Reproduce each of the rows below verbatim, omitting the pictures from your output.

+++++

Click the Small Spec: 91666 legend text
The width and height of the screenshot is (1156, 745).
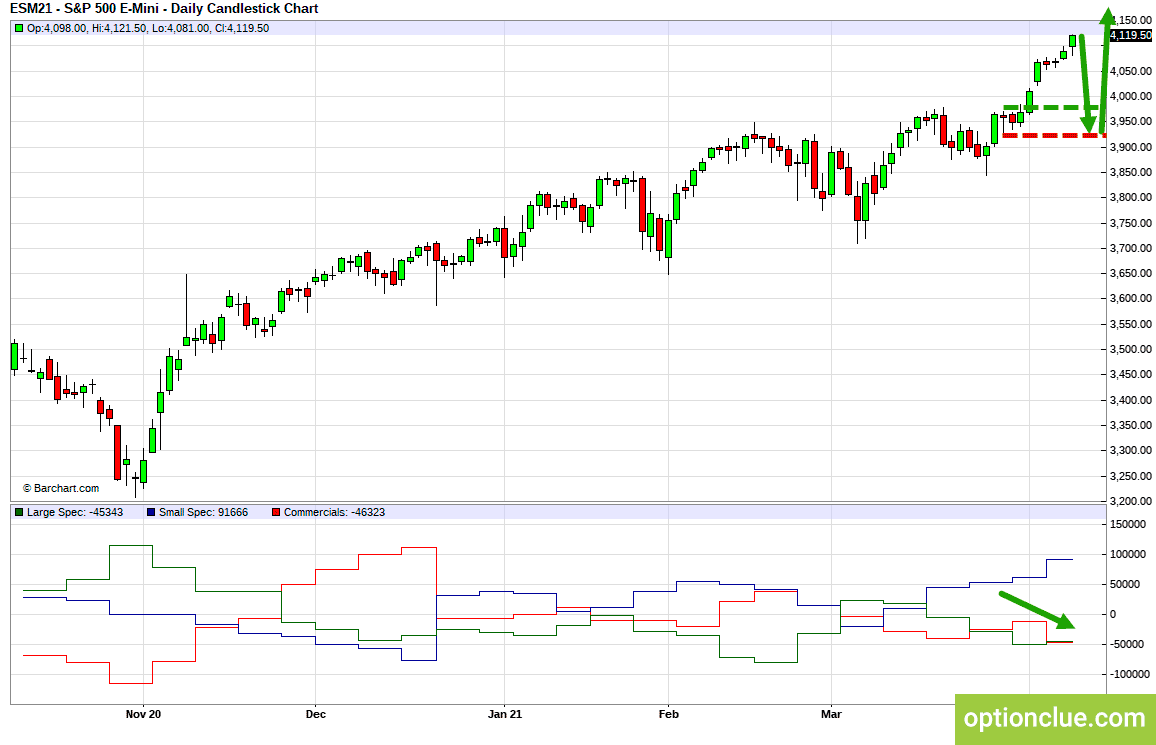click(203, 512)
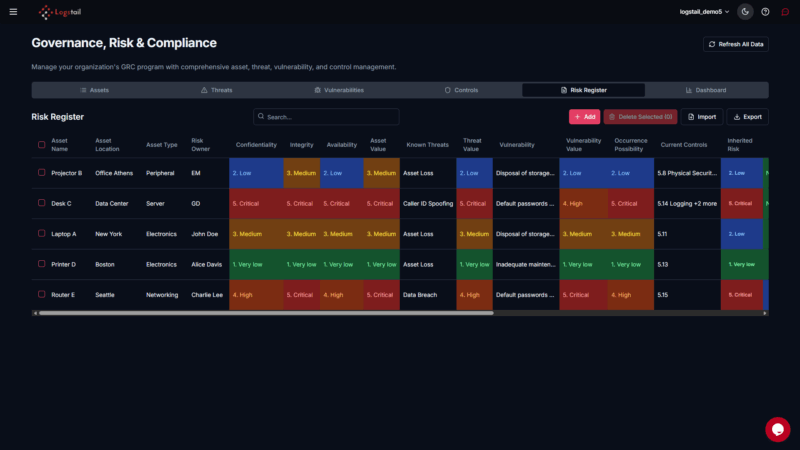800x450 pixels.
Task: Focus the Risk Register search field
Action: (326, 117)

+++++

— RESULT OF THE TASK —
Click the Small Spec: 91666 legend text
The width and height of the screenshot is (1156, 745).
click(203, 512)
800x450 pixels.
Task: Focus the Risk Register search field
Action: (326, 117)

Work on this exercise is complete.